Some three decades ago statistics proved that the Treasury received some £3 back from every £1 spent on subsidies in the arts. A more recent study has found that the Gateshead and Newcastle local authority’s expenditure on the new Sage Centre has returned some £7 back from every £1 spent. Our current theatrical successes on Broadway are bringing us a better return than any other UK industry.
Any development of theatres brings returns in the forms of VAT on ticket sales, tax from performing artists and technicians, the income produced from ancillary activities such as shops, hotels, transport but more than anything, they provide an environment from which everyone benefits, such as films and television, DVDs, magazines and advertising all dependant on subsidised companies and the experience they give to those developing those activities. Even more, our industries such as textiles, furnishing, building and clothing survive because of their juxtaposition to the arts. The centres such as the Pompidou in Paris and Lincoln Center in New York, and the success of the arts world in Italy and Germany have helped their commercial business world survive best as they co-exist with a strong artistic tradition.
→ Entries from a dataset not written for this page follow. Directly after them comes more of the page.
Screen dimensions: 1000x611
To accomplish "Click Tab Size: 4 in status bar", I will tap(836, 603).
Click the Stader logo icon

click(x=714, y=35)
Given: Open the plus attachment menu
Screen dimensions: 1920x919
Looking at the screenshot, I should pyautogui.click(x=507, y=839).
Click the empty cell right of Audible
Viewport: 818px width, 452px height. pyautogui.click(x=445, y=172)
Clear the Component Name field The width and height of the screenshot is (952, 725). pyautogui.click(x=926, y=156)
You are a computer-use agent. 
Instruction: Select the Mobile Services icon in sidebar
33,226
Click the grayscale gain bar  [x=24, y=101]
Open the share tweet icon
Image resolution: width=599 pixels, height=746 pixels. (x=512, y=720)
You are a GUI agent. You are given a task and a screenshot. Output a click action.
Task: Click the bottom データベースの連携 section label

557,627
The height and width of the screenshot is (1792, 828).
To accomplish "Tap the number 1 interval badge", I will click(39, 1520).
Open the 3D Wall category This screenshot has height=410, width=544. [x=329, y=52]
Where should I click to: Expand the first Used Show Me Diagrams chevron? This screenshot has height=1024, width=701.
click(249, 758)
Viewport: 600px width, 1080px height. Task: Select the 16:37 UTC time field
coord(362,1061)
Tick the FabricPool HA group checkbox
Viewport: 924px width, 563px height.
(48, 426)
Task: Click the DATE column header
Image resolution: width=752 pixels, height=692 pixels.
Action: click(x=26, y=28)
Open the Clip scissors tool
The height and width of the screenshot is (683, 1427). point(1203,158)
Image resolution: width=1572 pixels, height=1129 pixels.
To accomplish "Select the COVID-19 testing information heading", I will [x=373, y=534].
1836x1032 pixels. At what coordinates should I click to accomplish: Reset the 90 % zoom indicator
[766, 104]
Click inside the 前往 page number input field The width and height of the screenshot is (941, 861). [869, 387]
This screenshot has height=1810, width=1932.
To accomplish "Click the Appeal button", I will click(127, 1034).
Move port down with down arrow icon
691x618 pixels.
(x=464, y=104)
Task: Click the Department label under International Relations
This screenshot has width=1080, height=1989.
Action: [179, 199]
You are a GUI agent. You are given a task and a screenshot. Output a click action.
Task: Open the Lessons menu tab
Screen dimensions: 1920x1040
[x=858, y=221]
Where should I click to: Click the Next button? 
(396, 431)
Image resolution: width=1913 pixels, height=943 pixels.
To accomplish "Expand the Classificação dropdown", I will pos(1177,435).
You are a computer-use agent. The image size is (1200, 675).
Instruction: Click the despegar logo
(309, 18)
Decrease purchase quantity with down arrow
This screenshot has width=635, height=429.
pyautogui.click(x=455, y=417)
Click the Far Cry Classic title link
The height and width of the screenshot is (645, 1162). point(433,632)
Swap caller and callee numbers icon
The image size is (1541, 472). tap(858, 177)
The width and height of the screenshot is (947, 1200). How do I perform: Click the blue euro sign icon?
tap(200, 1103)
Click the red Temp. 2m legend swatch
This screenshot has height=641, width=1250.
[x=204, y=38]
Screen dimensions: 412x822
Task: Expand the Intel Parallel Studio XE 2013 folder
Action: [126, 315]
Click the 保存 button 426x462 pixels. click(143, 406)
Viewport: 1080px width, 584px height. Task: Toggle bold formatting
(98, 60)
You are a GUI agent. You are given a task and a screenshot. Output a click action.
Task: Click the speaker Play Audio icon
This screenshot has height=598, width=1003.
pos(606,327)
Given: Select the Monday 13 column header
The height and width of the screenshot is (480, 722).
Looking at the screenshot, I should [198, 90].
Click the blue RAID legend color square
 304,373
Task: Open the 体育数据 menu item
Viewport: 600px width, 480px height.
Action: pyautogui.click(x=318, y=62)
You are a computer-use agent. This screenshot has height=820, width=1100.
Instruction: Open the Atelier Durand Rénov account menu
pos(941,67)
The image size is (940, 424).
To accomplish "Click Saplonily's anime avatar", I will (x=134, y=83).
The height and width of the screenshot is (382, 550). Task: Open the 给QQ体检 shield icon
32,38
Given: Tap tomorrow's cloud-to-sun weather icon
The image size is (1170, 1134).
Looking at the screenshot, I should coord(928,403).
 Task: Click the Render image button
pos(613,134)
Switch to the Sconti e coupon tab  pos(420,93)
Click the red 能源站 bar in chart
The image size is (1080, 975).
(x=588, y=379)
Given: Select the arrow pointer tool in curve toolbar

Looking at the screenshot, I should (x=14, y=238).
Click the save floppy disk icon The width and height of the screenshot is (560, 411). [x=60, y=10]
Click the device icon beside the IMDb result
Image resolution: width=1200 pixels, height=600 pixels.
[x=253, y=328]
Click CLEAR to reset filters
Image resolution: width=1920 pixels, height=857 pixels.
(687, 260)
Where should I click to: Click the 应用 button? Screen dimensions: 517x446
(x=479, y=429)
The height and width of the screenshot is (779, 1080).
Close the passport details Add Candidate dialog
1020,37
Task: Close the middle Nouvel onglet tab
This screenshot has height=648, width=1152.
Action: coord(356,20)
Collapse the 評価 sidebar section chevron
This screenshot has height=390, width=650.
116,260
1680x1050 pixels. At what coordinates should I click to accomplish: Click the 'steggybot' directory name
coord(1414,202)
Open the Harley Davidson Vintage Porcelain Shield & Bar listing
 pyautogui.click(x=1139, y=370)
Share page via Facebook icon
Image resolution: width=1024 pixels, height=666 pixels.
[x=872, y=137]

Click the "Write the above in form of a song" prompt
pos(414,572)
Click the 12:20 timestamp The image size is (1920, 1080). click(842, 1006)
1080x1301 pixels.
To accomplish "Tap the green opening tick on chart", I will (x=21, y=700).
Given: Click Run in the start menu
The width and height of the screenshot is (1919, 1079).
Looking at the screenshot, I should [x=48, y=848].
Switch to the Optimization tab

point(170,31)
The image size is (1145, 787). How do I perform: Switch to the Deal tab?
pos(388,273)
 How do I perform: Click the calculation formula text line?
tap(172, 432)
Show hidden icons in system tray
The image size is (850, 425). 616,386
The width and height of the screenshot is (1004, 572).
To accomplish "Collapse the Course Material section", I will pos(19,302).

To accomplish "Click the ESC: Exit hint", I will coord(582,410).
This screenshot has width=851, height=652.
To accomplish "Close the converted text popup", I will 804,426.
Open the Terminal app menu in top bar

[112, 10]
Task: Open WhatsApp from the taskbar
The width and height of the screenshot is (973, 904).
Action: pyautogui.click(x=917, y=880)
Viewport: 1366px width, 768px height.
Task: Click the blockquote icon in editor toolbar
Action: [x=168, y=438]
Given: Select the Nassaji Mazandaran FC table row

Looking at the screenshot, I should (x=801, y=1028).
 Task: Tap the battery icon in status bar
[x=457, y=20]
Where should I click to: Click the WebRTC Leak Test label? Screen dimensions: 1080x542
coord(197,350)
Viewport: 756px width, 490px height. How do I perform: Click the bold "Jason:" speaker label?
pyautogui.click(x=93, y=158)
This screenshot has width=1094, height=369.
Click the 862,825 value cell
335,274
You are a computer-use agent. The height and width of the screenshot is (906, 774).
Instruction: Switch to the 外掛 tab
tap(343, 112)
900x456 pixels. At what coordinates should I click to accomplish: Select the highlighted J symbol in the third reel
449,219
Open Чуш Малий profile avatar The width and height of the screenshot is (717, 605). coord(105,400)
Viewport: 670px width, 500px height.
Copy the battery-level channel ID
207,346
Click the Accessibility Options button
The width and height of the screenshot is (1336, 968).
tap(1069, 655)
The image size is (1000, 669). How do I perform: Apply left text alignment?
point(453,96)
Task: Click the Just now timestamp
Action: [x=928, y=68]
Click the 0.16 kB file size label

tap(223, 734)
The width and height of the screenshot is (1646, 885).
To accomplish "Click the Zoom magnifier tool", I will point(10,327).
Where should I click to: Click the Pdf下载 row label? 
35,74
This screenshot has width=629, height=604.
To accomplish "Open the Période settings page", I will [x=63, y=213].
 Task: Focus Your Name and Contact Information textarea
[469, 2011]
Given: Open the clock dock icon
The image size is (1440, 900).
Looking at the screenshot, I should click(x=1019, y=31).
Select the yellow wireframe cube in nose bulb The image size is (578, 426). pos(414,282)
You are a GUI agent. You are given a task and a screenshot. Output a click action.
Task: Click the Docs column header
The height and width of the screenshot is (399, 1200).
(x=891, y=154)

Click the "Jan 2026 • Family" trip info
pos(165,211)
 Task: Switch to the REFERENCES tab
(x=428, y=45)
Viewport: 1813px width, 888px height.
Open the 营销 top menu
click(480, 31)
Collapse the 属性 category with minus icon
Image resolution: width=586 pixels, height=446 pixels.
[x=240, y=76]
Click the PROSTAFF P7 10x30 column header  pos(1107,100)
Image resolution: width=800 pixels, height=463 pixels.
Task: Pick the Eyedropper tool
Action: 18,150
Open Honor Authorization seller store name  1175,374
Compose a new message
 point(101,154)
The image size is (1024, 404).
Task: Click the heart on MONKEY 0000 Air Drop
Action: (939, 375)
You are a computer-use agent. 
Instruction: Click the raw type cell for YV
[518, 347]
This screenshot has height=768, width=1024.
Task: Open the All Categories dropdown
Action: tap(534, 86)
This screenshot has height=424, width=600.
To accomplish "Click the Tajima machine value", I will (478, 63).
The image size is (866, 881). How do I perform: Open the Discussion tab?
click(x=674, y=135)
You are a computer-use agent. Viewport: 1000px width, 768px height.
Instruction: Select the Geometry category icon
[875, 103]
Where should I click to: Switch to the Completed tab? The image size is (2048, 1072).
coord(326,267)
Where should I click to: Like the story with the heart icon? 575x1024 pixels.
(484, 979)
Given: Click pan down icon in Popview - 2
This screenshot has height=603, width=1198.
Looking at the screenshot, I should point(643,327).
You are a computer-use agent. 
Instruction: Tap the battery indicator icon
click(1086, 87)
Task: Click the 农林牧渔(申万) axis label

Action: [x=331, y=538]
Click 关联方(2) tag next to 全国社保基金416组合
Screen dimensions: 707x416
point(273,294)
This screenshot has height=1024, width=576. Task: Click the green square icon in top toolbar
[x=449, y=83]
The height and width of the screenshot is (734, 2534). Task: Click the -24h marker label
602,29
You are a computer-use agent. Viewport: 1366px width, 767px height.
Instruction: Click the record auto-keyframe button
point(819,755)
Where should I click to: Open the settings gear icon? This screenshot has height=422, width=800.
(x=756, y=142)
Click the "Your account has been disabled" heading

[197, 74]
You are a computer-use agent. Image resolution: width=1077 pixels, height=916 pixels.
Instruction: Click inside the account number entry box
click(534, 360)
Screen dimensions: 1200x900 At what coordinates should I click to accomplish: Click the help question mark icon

One remains feeling slightly unsure when taking on a title for a lecture such as “The Future of London Theatre” . In any other industry one does not see the future, one makes it. However, in show business one rarely can plan for success- otherwise all producers would be millionaires. Ask Sir Cameron Mackintosh how he can achieve such successes as “Cats” and Les Misérables” and such failures as ”Martin Guerre” and Moby Dick”. It is easy to forget that failures can lose millions of pounds in a few weeks whilst its successes make a few thousand of profit per week. The answer from Cameron is that “I put on what I would like to see if I were going to the theatre – and if the public follows me, so much the better, but they do not always do that!”
In 1947 J B Priestley published an excellent book entitled “Theatre Outlook” which examined what he saw as the future of theatre in the UK for the following fifty years. In many ways it is still relevant today. Priestley was convinced of the need to focus on creativity - which is still true; he was also resolute about the need to convince the Treasury of the great benefits to be reaped from the investments needed to allow the future of the arts and culture in our country to flourish. So the future has not changed much over the past seven decades.
In the last resort we can but remember that the arts out of all aspects of life live on continuously unchanged through times of interpretation, diminishment and neglect; they out-live governments and creeds and societies, even the very civilisations that produced them. They cannot be destroyed altogether because they are what we find again when the ruins are cleared away.